-------- Data extracts

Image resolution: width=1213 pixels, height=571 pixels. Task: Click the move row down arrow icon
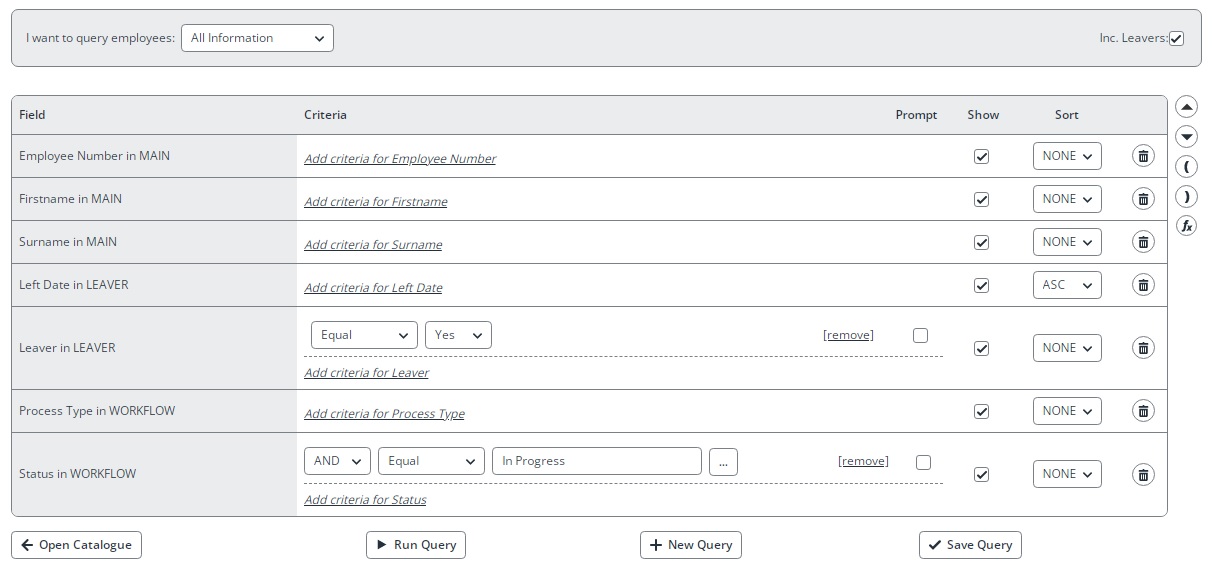[1186, 136]
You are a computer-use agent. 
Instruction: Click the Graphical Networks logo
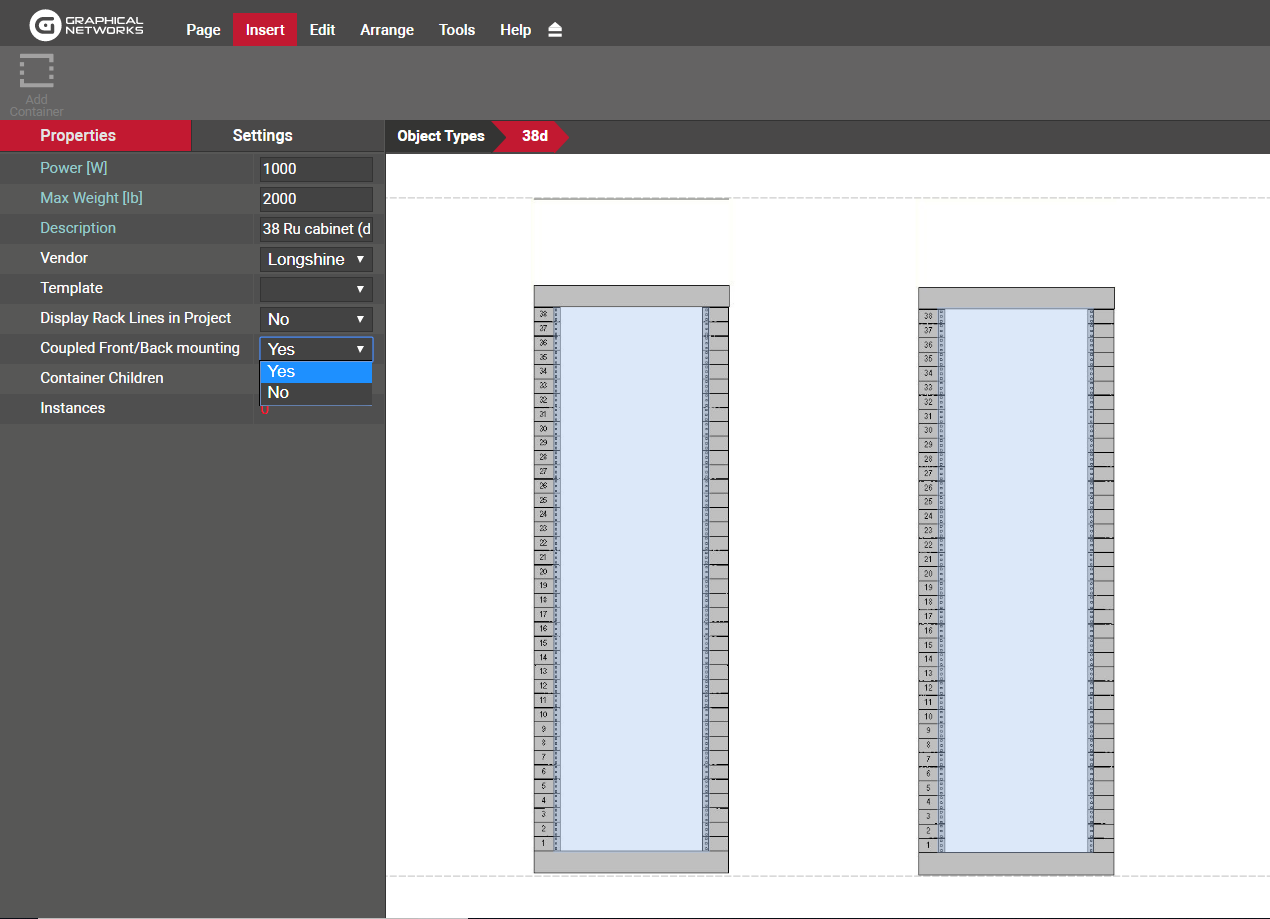[86, 24]
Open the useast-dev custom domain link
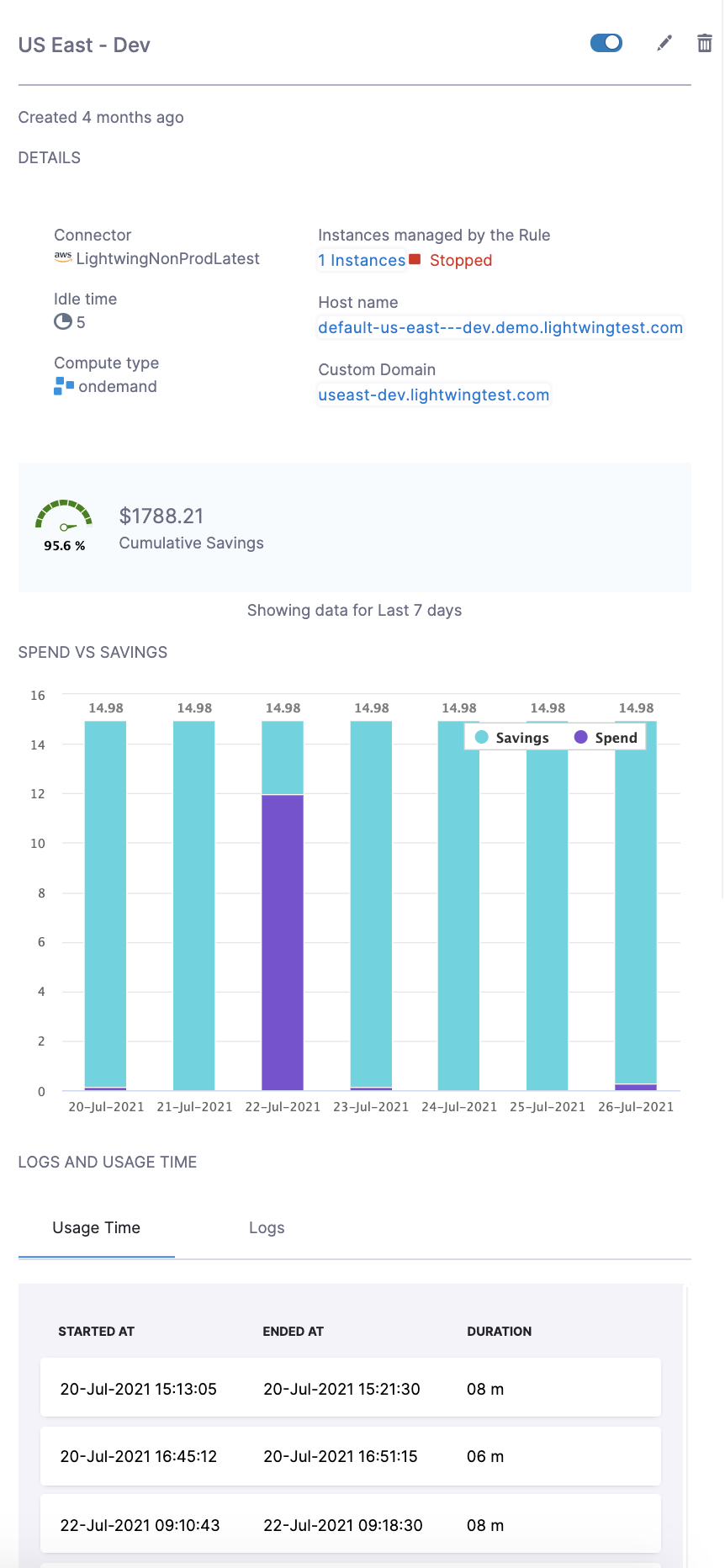The height and width of the screenshot is (1568, 725). 433,395
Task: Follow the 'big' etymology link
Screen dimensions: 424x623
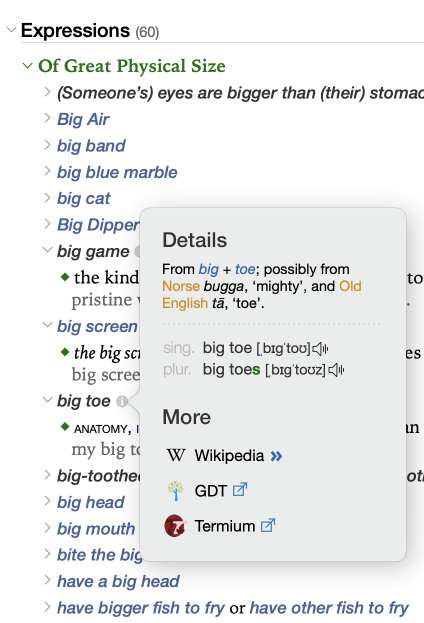Action: click(209, 270)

----------------

**Work instructions:** Copy out, exactly and without pictures, each line from the one containing "Open the useast-dev custom domain link" through the final line of the entries, both ends included.

**Response to this exercise:**
Open the useast-dev custom domain link
The height and width of the screenshot is (1568, 725). 433,395
Task: Follow the 'big' etymology link
Screen dimensions: 424x623
Action: click(209, 270)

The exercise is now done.